## Requirement 1
Quote the spider thread from "# scared of" up to and including "deal with it!".
## Requirement 2
Show each line of the listing that contains the string "Task".

## Selection

# scared of spiders?



## Johnald Chaffinch (Sep 18, 2005)

i just had to get rid of a massive house spider :shock: , took me almost half an hour to deal with it!

just wondering if looking after creepy crawlies has helped any of you be less scared of things like this?


----------



## DMJ (Sep 18, 2005)

I use to be scared of them but caring for them has helped me understand and made me less scared of them.


----------



## Ian (Sep 19, 2005)

I dont really have anything for or against them....

Cheers,

Ian


----------



## ellroy (Sep 19, 2005)

Spiders are very interesting....there's so much variety among the different species. I've never been bothered by them although I can see why some people are unnerved......cou&lt;[SIZE=8pt]pussies!&gt;[/SIZE]gh!!

Arachanophobia was a great movie too!


----------



## infinity (Sep 19, 2005)

I think that poll is missing an option:

*I don't fear them but I respect them*...

Arachnologists/ spider keepers know full well that if their tarantula goes into full attack mode and bares its fangs at them, their heart WILL skip a beat... but they're not afraid of them, they just respect their potential to cause harm. I'll still jump when a T comes running at me but I'm not afraid of it


----------



## PseudoDave (Sep 19, 2005)

You're also missing an option for the stranger members of the group like myself, who dont like house spiders but have no fear of tarantulas, that could actually hurt when they bite... I'm odd and i love it...


----------



## Rick (Sep 19, 2005)

I have never been afraid of them.


----------



## Samzo (Sep 19, 2005)

> I think that poll is missing an option:*I don't fear them but I respect them*...
> 
> Arachnologists/ spider keepers know full well that if their tarantula goes into full attack mode and bares its fangs at them, their heart WILL skip a beat... but they're not afraid of them, they just respect their potential to cause harm. I'll still jump when a T comes running at me but I'm not afraid of it


Yeah, I have T's not afriad of them but if they attacked id deffinatly stop breathing...


----------



## Jwonni (Sep 20, 2005)

i enjoy watching tarantulas if i am at the zoo or another wildlife place BUT i could never have one in my house or i could not sleep or relax just thinking about if it got out (which i know is nearly 0% unless i left it open)

i also have a fear of house spiders but i dont know why. i am BIG they are small and they dont even have the ability to hurt me yet i need my mam to come and take em away  i feel like such a wimp


----------



## ellroy (Sep 20, 2005)

Don't you just love the feeling of those 8 little feet on the palm of your hand......then all of a sudden they shoot up your arm and they are at your throat or in your mouth!!!!

Those cute little buggers! You gotta love em!

Sometimes I dream that I wake up in the night and my duvet is covered in a crawling mass of spiders....like a tickley living blanket!


----------



## Samzo (Sep 20, 2005)

> Don't you just love the feeling of those 8 little feet on the palm of your hand......then all of a sudden they shoot up your arm and they are at your throat or in your mouth!!!!Those cute little buggers! You gotta love em!
> 
> Sometimes I dream that I wake up in the night and my duvet is covered in a crawling mass of spiders....like a tickley living blanket!

## Items
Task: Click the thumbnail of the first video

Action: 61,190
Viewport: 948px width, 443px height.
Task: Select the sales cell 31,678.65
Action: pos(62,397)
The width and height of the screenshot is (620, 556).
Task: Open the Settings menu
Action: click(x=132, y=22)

## Response 1
# scared of spiders?



## Johnald Chaffinch (Sep 18, 2005)

i just had to get rid of a massive house spider :shock: , took me almost half an hour to deal with it!

## Response 2
Task: Click the thumbnail of the first video
Task: Select the sales cell 31,678.65
Task: Open the Settings menu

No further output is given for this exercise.